National moved for summary judgment, arguing that the Loudins were third-party claimants and as such, are barred as matter of law from bringing their common law and statutory bad faith claims. The circuit court granted summary judgment in favor of National on the grounds that the Loudins were asserting a common law third-party bad faith claim which is not recognized in West Virginia and a statutory third-party bad faith expressly prohibited since 2005 by W.Va. Code §33-11-4a. The Loudins appealed.
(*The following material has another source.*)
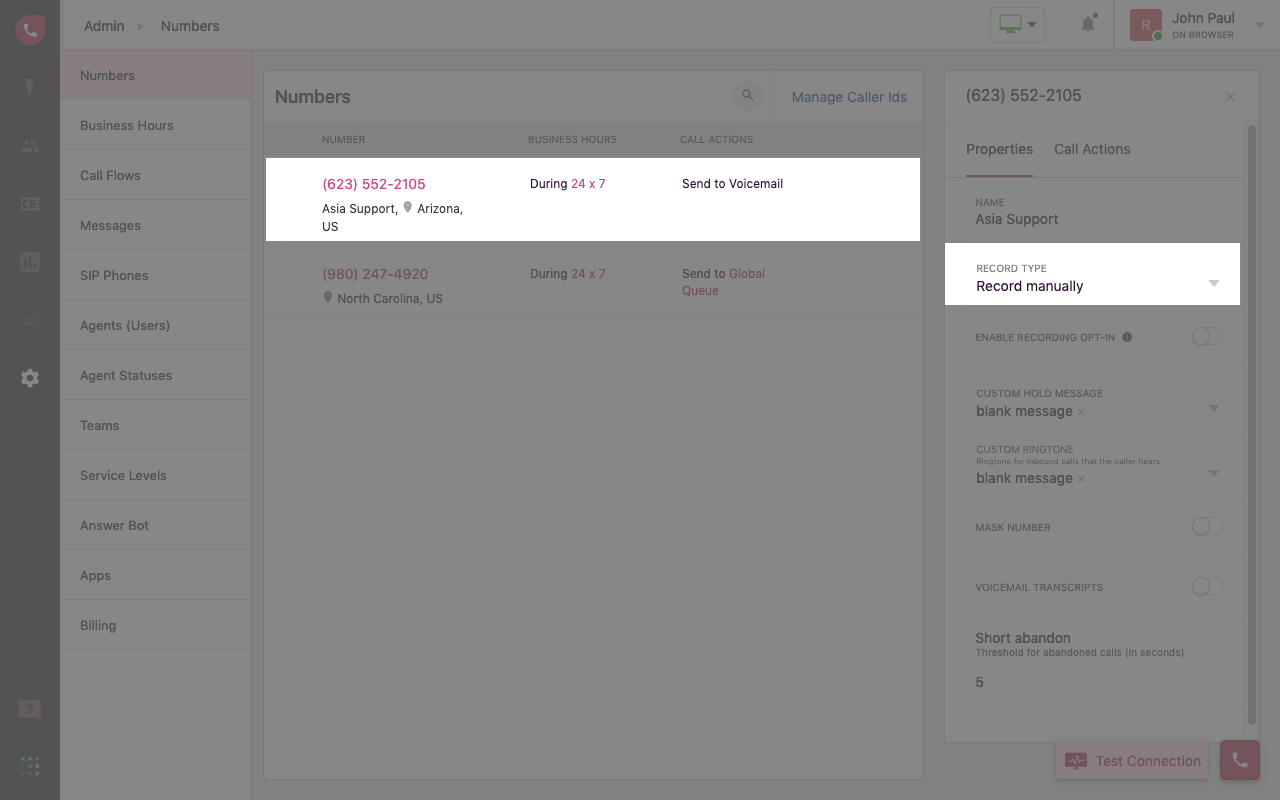The width and height of the screenshot is (1280, 800).
Task: Open the settings gear in sidebar
Action: point(30,378)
As a matter of first impression, the West Virginia Supreme Court of Appeals reversed the circuit court’s grant of summary judgment in favor of National. The Court found that, under the unique facts of the case, the Loudins’ bad faith cause of action has characteristics of both first-party and third-party bad faith claims. In so ruling, the Court noted that:
when a policyholder files a claim with his insurer, alleging that a non-named insured under the same policy caused him injury, the policyholder is a first-party claimant in any subsequent bad faith action against his insurer arising from the handling the policyholder’s claim.
Noting West Virginia’s firm public policy to hold insurers accountable in a court of law when insurers wrongfully deny coverage to insureds who have paid premiums, the Court concluded that the circuit court’s rejection of Loudin as a first-party claimant “effectively terminated [his] right to seek legal redress for alleged improper handling” of the claim.